[Exercise aim] In the records below, find the line that holds "Given: Click the 'Odebrane'". Restate it and every later line exactly, stopping at the end and skipping pictures.

[Records to process]
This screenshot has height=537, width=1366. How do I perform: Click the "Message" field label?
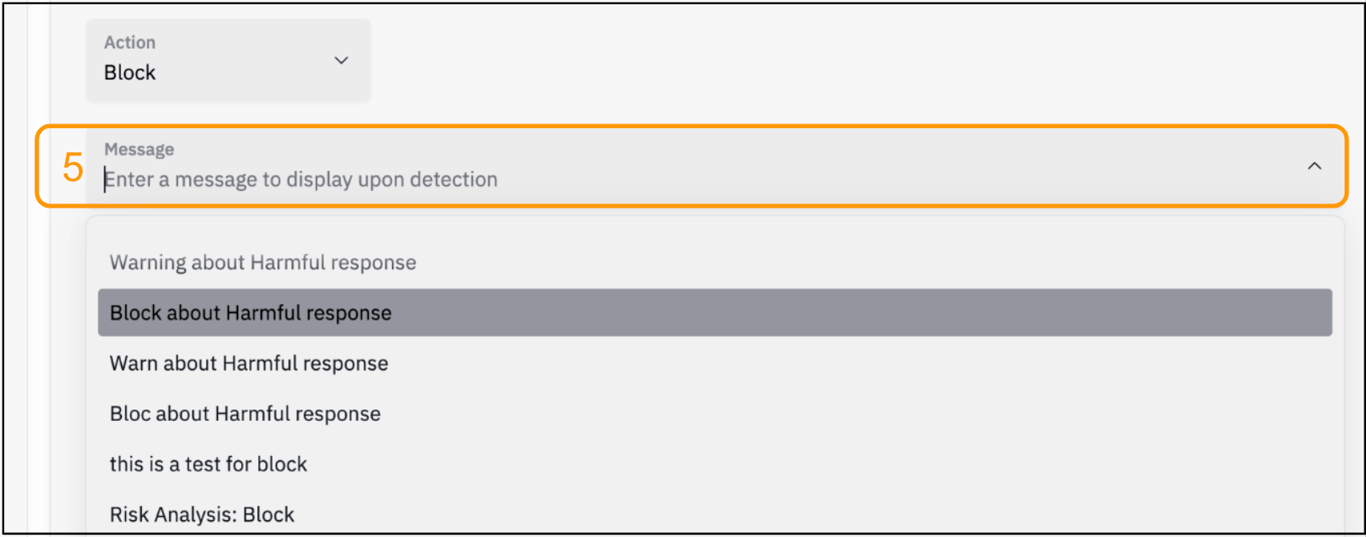click(139, 149)
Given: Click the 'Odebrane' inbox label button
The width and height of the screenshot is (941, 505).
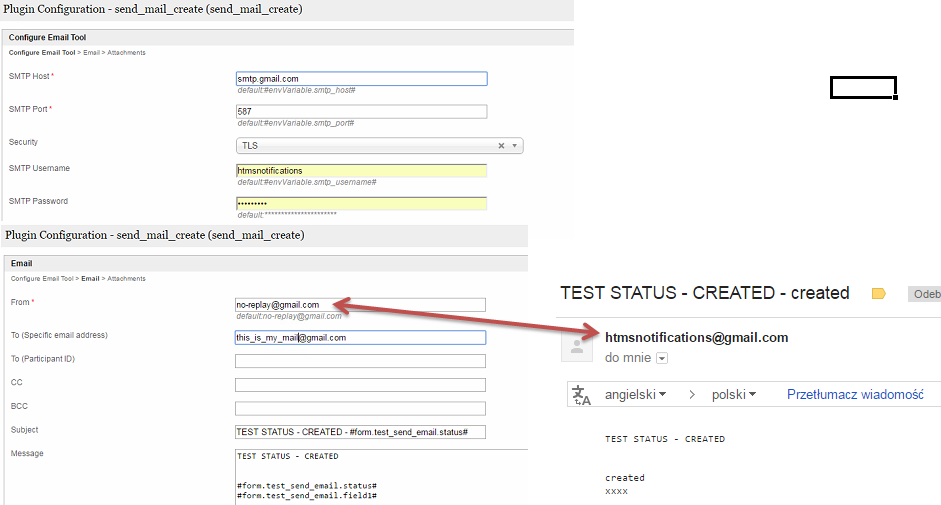Looking at the screenshot, I should point(924,294).
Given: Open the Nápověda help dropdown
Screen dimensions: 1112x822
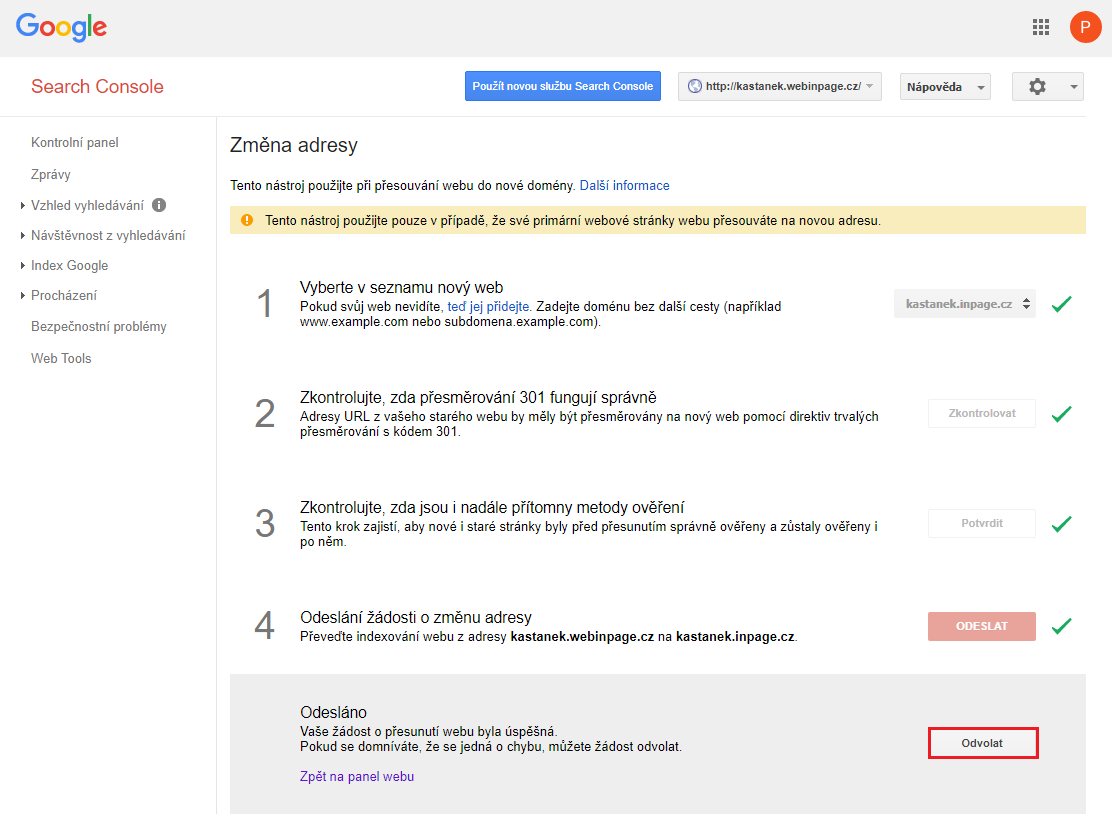Looking at the screenshot, I should (x=944, y=87).
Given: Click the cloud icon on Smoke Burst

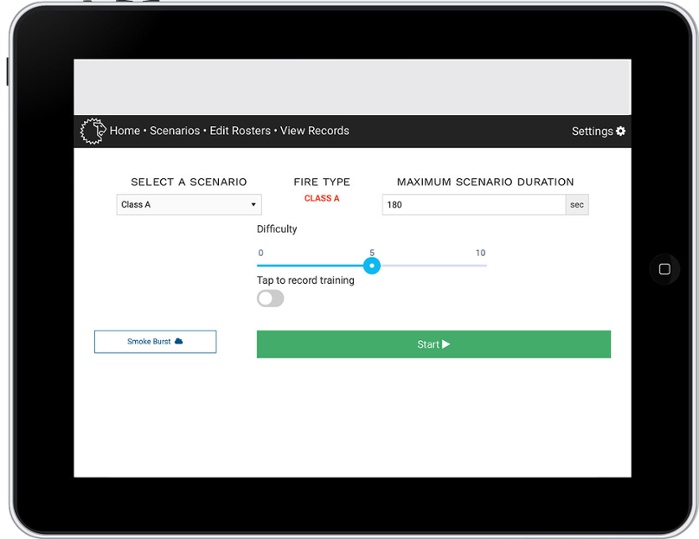Looking at the screenshot, I should [x=179, y=342].
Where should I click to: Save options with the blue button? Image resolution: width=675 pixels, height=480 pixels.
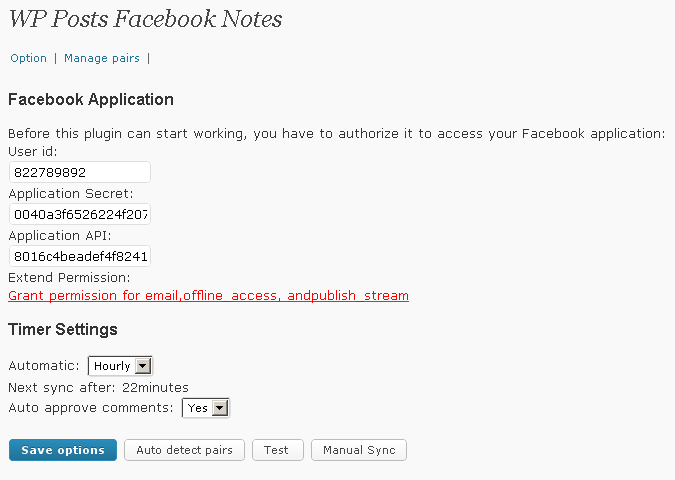63,450
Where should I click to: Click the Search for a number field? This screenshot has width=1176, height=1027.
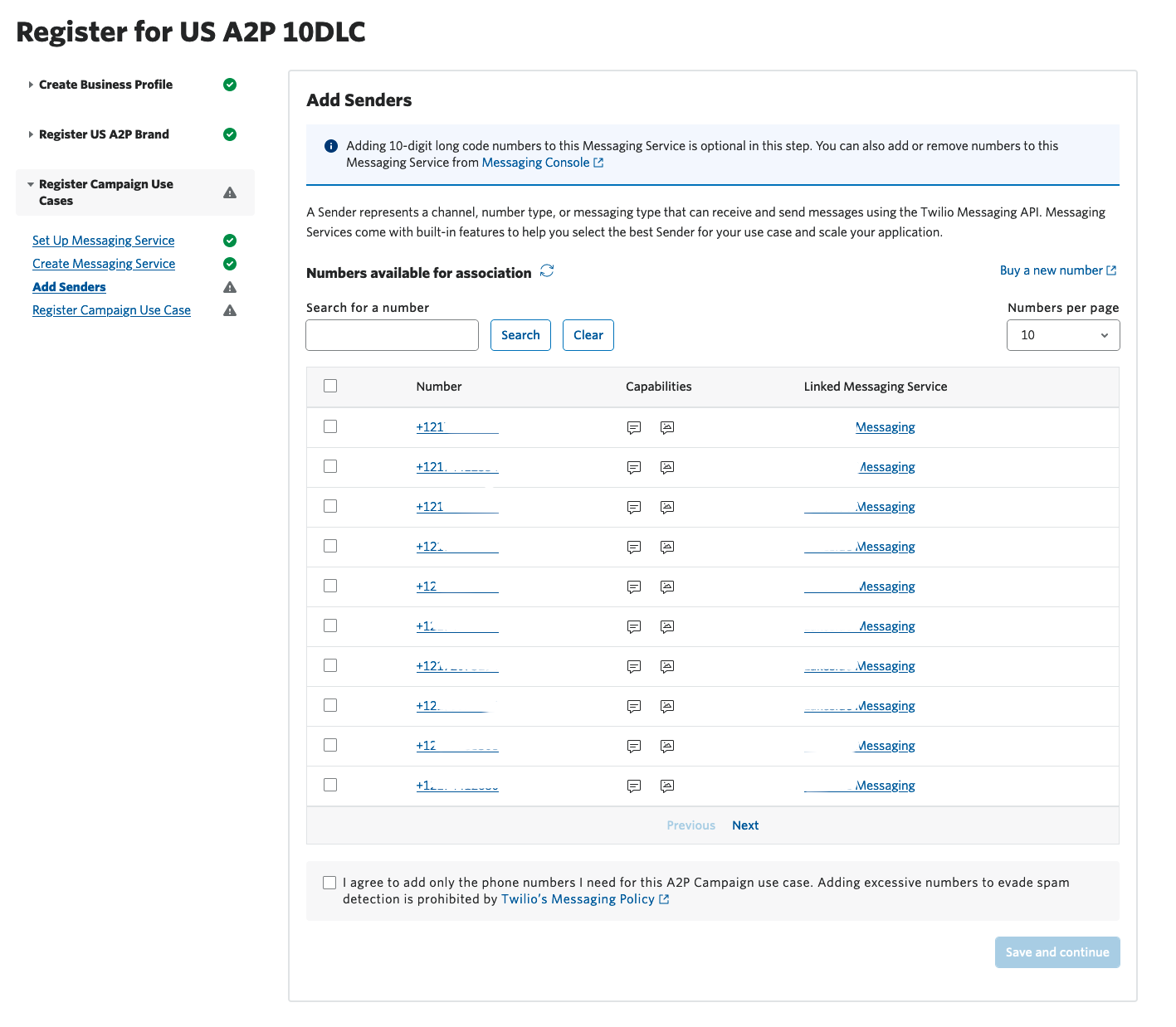392,335
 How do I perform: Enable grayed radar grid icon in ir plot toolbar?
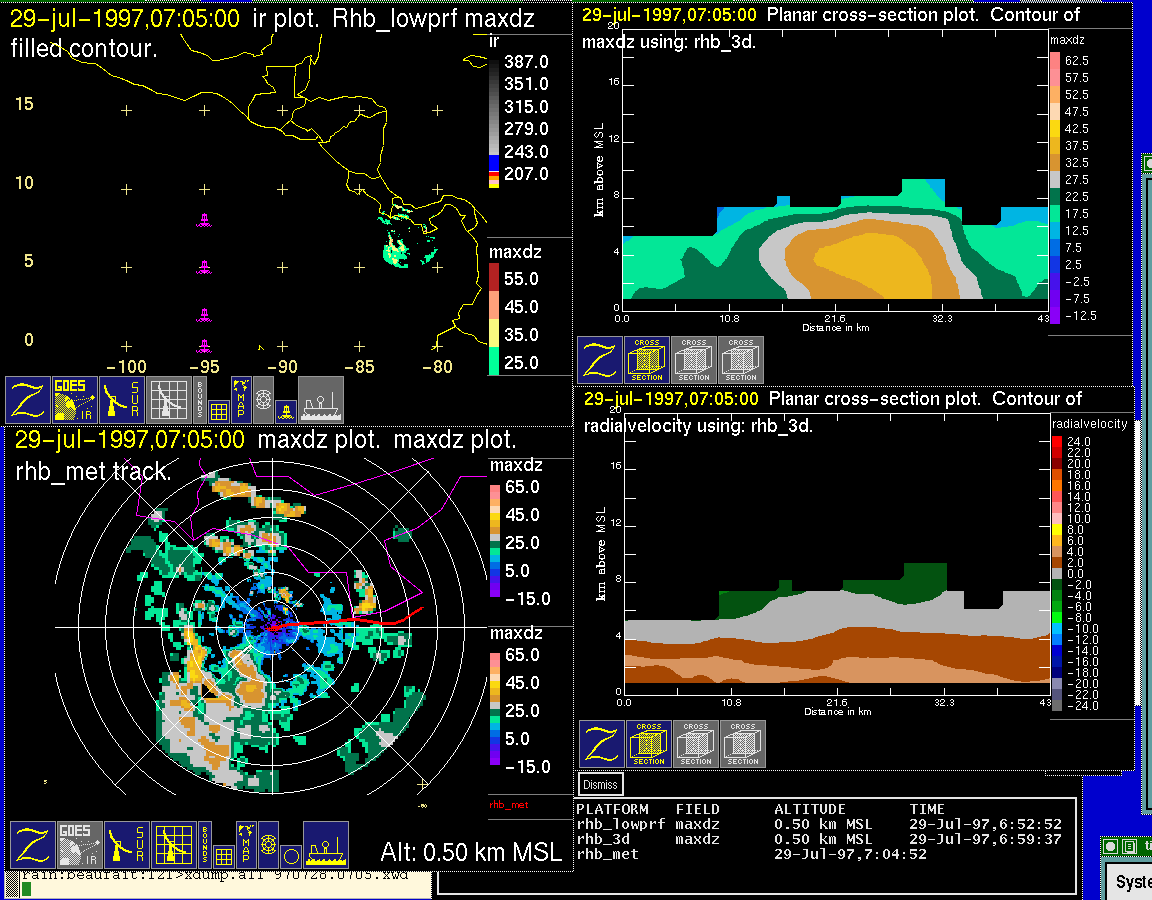point(169,399)
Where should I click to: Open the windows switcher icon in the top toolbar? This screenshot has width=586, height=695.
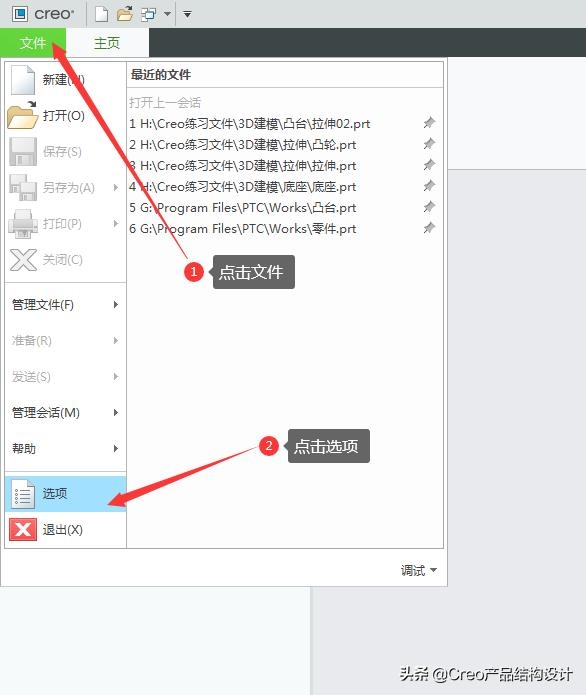point(148,14)
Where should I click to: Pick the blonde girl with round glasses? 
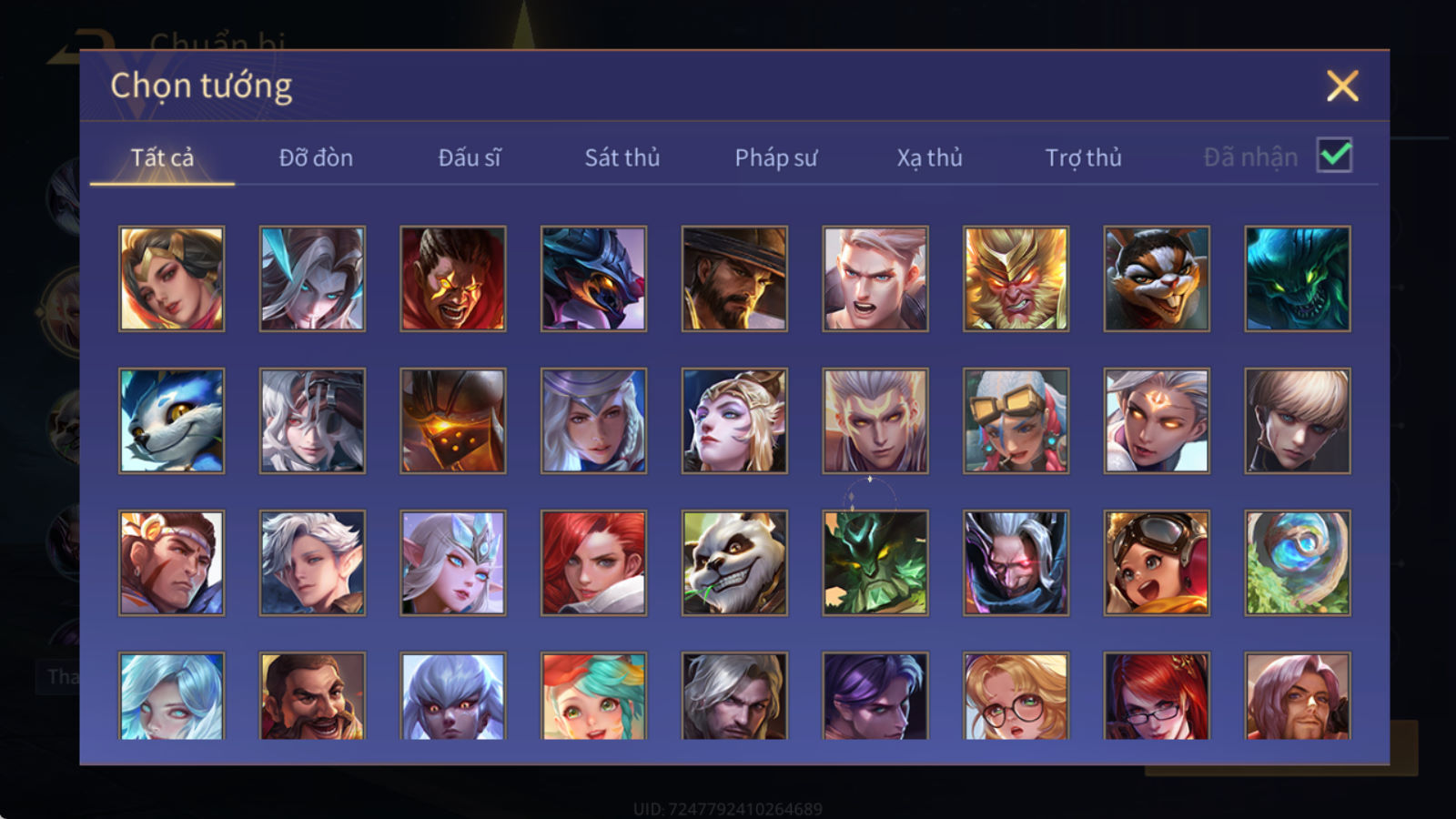click(x=1016, y=696)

[Output for this task]
Given: Click the 'Odebrane' inbox label button
The width and height of the screenshot is (941, 505).
Looking at the screenshot, I should point(924,294).
Given: Open the Nápověda help dropdown
Screen dimensions: 1112x822
Looking at the screenshot, I should (x=944, y=87).
Given: Click the cloud icon on Smoke Burst

Looking at the screenshot, I should [x=179, y=342].
Where should I click to: Save options with the blue button? Image resolution: width=675 pixels, height=480 pixels.
63,450
Where should I click to: Click the Search for a number field? This screenshot has width=1176, height=1027.
392,335
 How do I perform: Enable grayed radar grid icon in ir plot toolbar?
point(169,399)
Where should I click to: Open the windows switcher icon in the top toolbar? This screenshot has width=586, height=695.
point(148,14)
Where should I click to: Pick the blonde girl with round glasses? 
click(x=1016, y=696)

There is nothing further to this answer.